Every rubric evaluation produces a structured JSON breakdown — criterion by criterion, mark by mark, penalty by penalty — exportable for audit trails. When a student or parent disputes a grade, the institution can show exactly how it was computed.

Extensible Rubric Architecture

Rubric criteria are pluggable dataclasses — new criterion types (essay quality, citation format, code correctness) slot into the existing engine without touching the scoring pipeline. The same engine that grades SSC physics today can grade university essays tomorrow.

Technology Stack

• Python with Streamlit — interactive two-panel grading dashboard

• Sentence Transformers (all-MiniLM-L6-v2) — local 384-dimension semantic embeddings

• Ollama with Llama 3 — local LLM feedback generation, zero API cost

• Plotly — interactive score-decomposition visualizations

• NumPy / SciPy / Pandas — numeric tolerance checking and data handling

Everything runs on a single machine.

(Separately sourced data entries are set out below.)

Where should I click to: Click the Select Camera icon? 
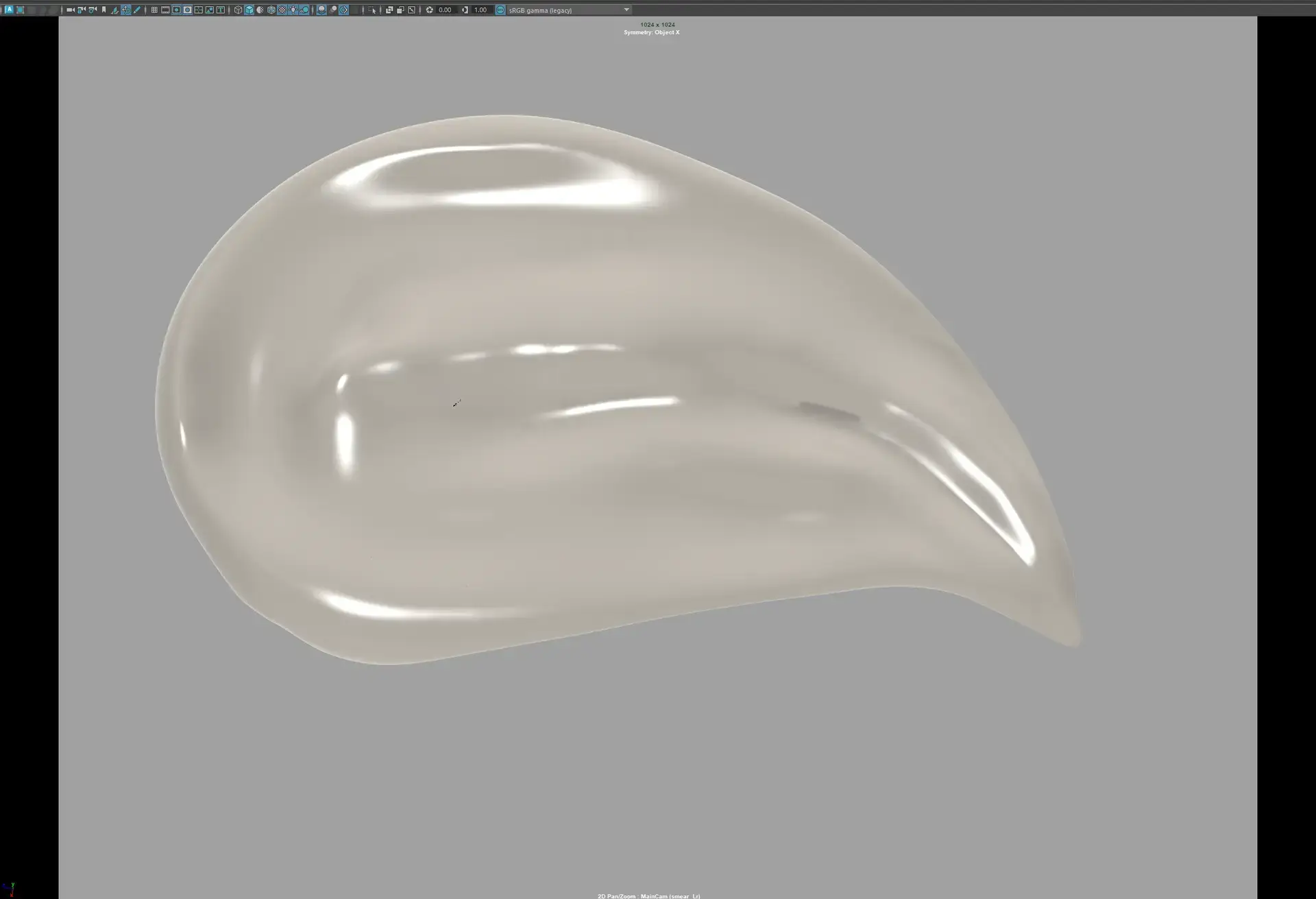[70, 10]
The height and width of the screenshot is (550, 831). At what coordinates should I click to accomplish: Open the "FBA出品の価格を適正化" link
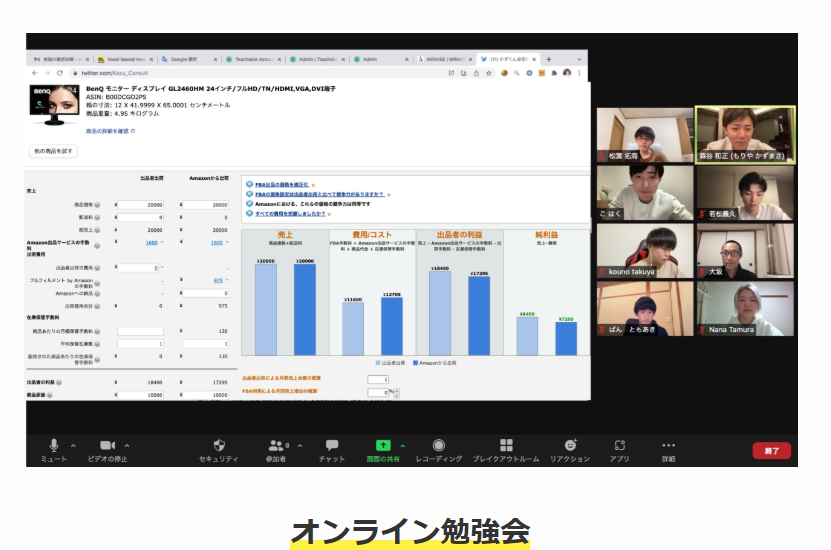(x=289, y=184)
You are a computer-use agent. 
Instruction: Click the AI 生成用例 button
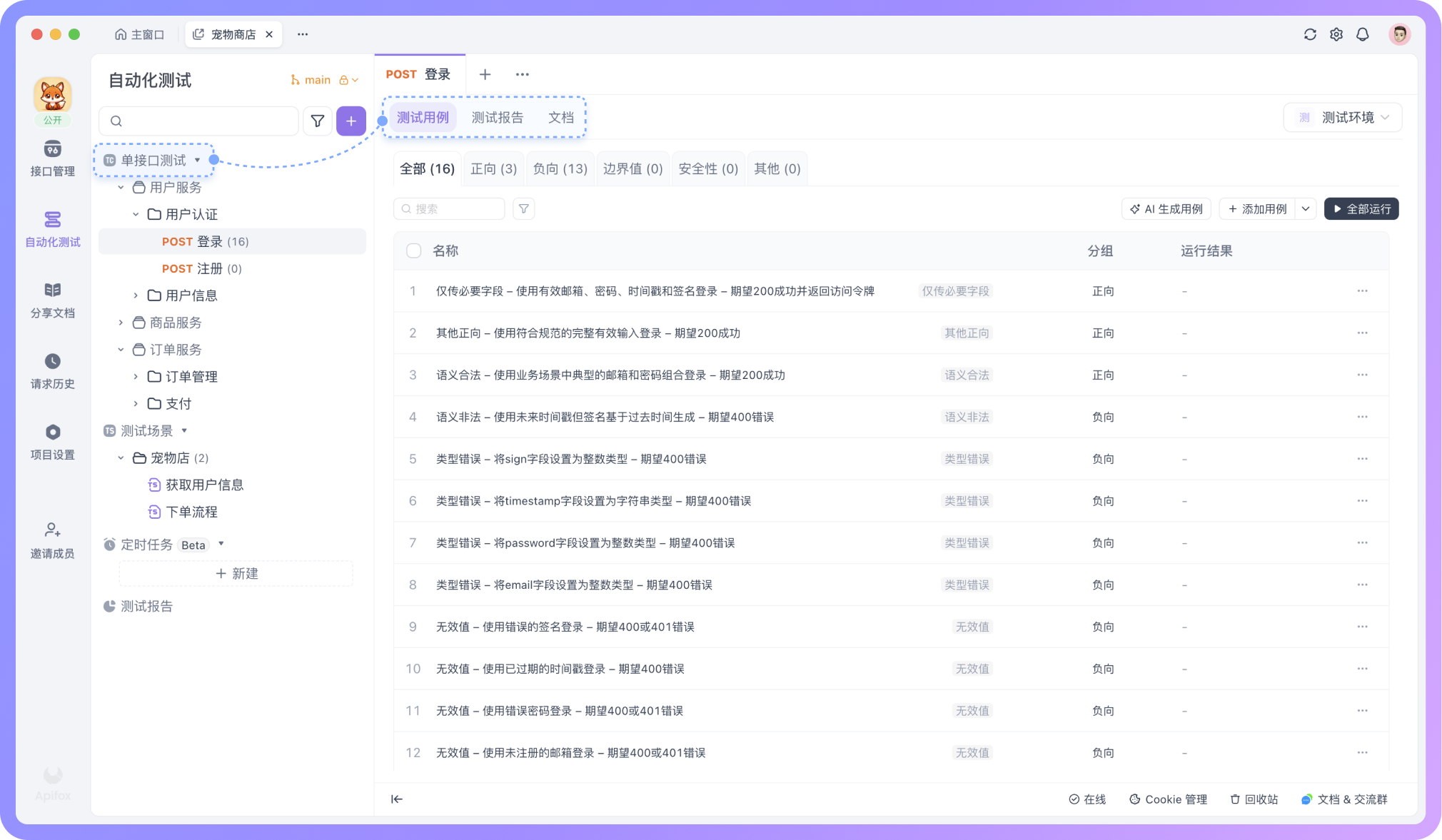coord(1166,208)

No cloud dependency, no per-evaluation cost, no API keys required.

Current Stage and Roadmap

Examiner AI is a working MVP — the full grading pipeline is functional end-to-end, with three SSC-aligned rubric templates, live semantic analysis, and operational LLM feedback. The production roadmap is explicitly mapped:

• LLM-powered signal extraction returning evidence spans (replacing current heuristics)

• Persistent encrypted database with tamper-evident audit logging

• Role-based access for administrators, evaluators, and students

• Rubric authoring UI for non-technical educators

• Batch grading for full exam sets and question bank management

• Confidence-threshold escalation queues for human reviewers

Examiner AI treats grading the way examiners do —

rubric first, evidence always, and every mark explainable.